[About this exercise]
Look through the listing below for lines containing "left". State how many there are, and nothing else.

[Material supplied]
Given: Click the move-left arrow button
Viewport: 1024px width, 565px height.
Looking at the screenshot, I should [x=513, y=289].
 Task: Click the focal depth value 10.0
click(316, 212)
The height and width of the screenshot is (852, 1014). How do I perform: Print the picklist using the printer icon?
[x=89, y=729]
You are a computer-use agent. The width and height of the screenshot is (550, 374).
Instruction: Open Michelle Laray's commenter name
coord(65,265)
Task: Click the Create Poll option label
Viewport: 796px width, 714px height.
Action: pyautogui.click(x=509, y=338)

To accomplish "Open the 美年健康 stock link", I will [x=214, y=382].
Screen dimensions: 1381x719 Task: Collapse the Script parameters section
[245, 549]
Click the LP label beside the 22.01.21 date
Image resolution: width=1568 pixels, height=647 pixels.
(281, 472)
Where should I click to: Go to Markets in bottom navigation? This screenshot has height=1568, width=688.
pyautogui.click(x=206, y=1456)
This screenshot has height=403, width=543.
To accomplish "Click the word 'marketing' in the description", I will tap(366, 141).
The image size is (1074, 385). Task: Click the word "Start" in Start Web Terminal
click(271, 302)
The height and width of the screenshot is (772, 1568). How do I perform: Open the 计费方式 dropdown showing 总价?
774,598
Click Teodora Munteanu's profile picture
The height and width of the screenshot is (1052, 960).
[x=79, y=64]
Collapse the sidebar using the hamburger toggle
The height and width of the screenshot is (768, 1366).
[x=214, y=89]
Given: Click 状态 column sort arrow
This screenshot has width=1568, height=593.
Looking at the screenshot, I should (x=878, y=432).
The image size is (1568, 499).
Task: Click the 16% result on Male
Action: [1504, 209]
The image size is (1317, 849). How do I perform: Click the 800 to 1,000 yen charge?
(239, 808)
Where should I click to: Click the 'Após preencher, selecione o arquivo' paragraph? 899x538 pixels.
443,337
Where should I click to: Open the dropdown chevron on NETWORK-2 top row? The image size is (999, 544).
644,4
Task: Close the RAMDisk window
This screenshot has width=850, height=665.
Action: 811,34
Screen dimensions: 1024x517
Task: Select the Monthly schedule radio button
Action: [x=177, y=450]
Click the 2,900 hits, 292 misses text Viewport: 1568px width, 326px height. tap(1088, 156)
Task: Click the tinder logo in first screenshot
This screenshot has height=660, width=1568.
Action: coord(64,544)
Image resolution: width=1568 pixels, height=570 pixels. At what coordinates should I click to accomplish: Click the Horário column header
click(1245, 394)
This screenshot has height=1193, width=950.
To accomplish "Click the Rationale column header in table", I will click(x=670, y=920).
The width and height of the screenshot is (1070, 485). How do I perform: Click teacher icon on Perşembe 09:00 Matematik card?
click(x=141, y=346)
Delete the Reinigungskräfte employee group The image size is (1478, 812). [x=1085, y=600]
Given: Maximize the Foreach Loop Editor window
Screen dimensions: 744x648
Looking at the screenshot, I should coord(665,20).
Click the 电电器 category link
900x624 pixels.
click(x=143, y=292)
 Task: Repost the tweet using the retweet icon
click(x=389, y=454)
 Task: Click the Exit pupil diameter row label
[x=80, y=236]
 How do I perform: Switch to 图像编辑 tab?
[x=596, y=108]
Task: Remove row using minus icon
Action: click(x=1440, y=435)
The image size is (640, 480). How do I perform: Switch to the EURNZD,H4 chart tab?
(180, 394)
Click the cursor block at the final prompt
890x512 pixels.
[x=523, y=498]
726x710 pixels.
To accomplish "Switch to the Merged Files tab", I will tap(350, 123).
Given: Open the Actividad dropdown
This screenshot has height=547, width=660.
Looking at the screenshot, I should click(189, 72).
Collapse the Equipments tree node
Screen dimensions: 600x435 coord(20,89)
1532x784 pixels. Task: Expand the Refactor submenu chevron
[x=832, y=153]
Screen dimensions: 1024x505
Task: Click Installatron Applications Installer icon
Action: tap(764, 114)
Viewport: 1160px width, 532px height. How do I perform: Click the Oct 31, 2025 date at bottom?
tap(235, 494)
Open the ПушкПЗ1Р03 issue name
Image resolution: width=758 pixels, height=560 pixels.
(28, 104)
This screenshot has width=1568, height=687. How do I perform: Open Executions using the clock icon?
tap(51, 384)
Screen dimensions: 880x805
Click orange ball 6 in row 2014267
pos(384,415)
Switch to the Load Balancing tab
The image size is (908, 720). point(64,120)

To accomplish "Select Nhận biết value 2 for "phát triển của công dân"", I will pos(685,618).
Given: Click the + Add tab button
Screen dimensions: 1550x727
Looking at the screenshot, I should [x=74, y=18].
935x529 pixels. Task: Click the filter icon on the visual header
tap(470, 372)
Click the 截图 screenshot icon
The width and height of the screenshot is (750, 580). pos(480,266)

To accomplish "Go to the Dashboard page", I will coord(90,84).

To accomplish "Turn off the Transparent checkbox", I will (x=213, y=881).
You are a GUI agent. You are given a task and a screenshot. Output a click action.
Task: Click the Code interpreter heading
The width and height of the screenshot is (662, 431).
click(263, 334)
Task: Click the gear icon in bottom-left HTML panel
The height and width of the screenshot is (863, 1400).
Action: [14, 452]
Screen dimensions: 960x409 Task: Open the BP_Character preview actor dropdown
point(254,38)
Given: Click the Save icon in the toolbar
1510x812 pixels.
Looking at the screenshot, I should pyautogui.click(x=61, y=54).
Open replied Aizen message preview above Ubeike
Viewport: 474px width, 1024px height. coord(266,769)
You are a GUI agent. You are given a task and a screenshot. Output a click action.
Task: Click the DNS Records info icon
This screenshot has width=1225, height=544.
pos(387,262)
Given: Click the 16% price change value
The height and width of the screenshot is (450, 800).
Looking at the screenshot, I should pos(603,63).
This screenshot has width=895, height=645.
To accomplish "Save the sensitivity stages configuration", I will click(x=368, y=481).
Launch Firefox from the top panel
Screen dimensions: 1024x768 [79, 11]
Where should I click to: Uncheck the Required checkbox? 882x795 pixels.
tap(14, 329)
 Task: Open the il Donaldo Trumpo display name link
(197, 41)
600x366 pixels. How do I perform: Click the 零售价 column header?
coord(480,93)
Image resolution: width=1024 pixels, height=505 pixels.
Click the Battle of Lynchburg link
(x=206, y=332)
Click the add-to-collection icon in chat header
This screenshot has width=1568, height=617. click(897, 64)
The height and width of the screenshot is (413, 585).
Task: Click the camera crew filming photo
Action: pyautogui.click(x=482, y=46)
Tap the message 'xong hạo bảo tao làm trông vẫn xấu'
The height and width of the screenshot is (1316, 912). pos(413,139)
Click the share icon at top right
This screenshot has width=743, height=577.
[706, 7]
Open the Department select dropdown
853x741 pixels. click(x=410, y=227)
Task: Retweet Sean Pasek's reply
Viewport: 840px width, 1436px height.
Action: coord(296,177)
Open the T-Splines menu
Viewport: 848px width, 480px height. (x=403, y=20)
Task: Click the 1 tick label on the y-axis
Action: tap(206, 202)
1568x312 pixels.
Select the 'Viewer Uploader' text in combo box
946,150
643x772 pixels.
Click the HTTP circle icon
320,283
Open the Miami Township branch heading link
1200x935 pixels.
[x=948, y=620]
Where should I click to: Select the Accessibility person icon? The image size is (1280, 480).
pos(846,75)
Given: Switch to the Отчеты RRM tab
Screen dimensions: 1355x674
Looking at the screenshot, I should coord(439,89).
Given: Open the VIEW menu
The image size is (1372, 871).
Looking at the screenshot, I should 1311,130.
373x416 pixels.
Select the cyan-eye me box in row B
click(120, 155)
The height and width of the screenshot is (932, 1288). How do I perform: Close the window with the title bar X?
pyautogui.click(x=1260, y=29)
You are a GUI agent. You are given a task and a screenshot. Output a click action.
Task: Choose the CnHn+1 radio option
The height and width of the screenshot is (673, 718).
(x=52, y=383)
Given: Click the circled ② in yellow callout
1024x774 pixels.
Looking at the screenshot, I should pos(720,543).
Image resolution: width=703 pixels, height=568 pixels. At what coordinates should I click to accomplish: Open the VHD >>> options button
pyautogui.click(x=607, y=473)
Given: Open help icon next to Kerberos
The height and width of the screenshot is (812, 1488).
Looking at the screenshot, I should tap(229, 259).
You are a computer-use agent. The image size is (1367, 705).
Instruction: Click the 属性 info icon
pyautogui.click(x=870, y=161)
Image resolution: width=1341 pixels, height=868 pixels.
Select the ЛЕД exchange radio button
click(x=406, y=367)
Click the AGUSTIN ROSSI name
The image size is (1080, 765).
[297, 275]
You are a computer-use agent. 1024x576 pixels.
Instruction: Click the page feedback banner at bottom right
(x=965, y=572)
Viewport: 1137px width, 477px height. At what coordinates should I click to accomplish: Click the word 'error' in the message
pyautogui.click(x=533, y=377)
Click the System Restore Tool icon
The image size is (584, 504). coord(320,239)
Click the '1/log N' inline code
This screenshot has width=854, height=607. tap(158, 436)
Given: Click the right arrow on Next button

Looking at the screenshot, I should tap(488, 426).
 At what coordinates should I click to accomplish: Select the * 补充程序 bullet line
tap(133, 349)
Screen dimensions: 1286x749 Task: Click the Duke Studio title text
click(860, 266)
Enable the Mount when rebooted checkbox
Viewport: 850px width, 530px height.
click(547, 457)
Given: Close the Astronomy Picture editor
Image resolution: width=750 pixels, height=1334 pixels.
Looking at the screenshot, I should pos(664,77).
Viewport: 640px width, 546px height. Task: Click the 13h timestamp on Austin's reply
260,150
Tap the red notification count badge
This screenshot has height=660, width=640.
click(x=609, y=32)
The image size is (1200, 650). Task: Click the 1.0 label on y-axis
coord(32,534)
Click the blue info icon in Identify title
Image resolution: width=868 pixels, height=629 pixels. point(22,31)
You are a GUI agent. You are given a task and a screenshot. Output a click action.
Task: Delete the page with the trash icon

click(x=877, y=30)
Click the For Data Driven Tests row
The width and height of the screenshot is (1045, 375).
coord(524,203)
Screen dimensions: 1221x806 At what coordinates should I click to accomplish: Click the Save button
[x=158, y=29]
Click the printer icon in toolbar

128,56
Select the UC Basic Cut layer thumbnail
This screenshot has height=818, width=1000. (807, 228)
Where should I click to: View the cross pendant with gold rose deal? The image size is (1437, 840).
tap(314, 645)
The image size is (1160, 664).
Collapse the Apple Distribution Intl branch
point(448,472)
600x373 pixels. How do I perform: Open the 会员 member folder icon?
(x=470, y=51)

[Written response]
2